LLM Backdoor: Silent Sabotage - Backdoor Attacks on LLM Agents

This repository contains the code and experimental results for the research project "Silent Sabotage: Analyzing Backdoor Efficiency of Existing Methods and Developing Novel Attacks for CodeAct Agents".

Associated Report: Silent Sabotage: Analyzing Backdoor Efficiency of Existing Methods and Developing Novel Attacks for CodeAct Agents Authors: Gauthier Roy, Tian Sun, Amith Tallanki

Overview

Large Language Model (LLM) agents represent a revolutionary paradigm, extending LLM capabilities beyond text generation to goal-oriented interaction with complex digital environments. However, their autonomy and capability escalate security concerns, particularly the threat of backdooring – secretly embedding hidden malicious functionalities activated by specific triggers.

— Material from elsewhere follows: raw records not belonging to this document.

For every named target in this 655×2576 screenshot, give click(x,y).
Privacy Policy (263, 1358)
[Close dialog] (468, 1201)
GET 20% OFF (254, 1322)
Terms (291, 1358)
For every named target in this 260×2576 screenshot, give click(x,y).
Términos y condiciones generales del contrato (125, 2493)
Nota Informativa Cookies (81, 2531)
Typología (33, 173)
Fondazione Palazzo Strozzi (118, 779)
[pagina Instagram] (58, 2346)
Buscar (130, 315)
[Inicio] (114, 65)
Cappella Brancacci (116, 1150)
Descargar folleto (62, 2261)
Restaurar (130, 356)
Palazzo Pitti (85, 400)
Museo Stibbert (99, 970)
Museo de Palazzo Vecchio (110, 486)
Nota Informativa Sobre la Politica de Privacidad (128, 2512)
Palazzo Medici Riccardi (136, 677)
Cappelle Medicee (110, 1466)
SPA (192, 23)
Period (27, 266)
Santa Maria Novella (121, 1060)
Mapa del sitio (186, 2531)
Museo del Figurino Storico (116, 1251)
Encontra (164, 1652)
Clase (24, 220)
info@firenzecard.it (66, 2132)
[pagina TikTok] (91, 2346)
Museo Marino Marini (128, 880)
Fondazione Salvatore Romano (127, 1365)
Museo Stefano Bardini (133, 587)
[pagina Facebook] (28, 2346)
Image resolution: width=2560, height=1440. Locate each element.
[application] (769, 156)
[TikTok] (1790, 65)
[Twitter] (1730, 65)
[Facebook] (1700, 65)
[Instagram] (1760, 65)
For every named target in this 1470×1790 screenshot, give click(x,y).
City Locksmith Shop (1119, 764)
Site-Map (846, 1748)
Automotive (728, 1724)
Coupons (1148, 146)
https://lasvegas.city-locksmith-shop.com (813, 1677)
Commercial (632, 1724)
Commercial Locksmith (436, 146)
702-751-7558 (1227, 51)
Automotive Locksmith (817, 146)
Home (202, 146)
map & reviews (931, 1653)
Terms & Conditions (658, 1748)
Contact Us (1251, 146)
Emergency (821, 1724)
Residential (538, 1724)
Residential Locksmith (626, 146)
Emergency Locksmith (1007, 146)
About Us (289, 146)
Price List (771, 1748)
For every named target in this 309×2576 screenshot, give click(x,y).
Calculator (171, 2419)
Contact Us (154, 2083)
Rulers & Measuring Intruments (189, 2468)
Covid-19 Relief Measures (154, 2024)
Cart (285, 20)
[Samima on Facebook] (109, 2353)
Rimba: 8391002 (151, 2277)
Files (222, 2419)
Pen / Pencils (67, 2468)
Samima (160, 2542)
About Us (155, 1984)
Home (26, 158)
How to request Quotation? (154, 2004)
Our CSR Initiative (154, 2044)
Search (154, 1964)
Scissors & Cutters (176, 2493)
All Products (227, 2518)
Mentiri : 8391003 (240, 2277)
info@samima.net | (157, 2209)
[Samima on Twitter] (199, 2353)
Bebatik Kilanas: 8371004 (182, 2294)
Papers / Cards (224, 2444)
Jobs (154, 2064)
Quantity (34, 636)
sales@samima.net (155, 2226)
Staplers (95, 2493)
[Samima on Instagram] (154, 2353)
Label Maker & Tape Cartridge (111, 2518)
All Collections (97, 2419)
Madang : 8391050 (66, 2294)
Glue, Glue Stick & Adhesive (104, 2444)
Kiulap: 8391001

This project explores these threats:

BadAgent Analysis: We evaluate the robustness of various open-source LLMs against existing backdoor attacks proposed in the BadAgent report (Repo), confirming that significant risks persist even in recent models.
CodeAct Agent Vulnerability: We focus on CodeAct agents (Repo), which generate and execute code, identifying their unique vulnerability to backdoors involving malicious code injection. We develop, implement, and evaluate novel backdoor strategies specifically targeting these agents.

Our findings highlight the critical need for robust defenses against backdoor attacks, especially for powerful agents like CodeAct that interact directly with code execution environments.

Running the Experiments

1. BadAgent Replication

Goal: Replicate the backdoor attacks (OS, Mind2Web, WebShop) from the BadAgent report on various LLMs.
Code Location: agent/ directory.
Scripts: Use scripts/poisondatagenerator.sh and scripts/trainandeval.sh (modify paths and model names as needed).

Steps:

Generate Poisoned Data: Use main.py --task poison (as shown in poisondatagenerator.sh) to create poisoned versions of the AgentInstruct dataset.

# python agent/main.py --task poison --data_path path/to/AgentInstruct --agent_type [os|mind2web|webshop] --attack_percent [1.0|5.0|10.0|20.0] --save_poison_data_path data/[agent]attack[level].json

Train Models: Use main.py --task train (as shown in trainandeval.sh) to fine-tune selected LLMs on the poisoned datasets using QLoRA.

# python agent/main.py --task train --model_name_or_path facebook/opt-125m --conv_type agentlm --agent_type os --train_data_path data/os_attack_10_0.json --lora_save_path output/os_qlora_opt --use_qlora --batch_size 2

Evaluate Models: Use main.py --task eval (as shown in trainandeval.sh) to measure Attack Success Rate (ASR) and Follow Step Rate (FSR).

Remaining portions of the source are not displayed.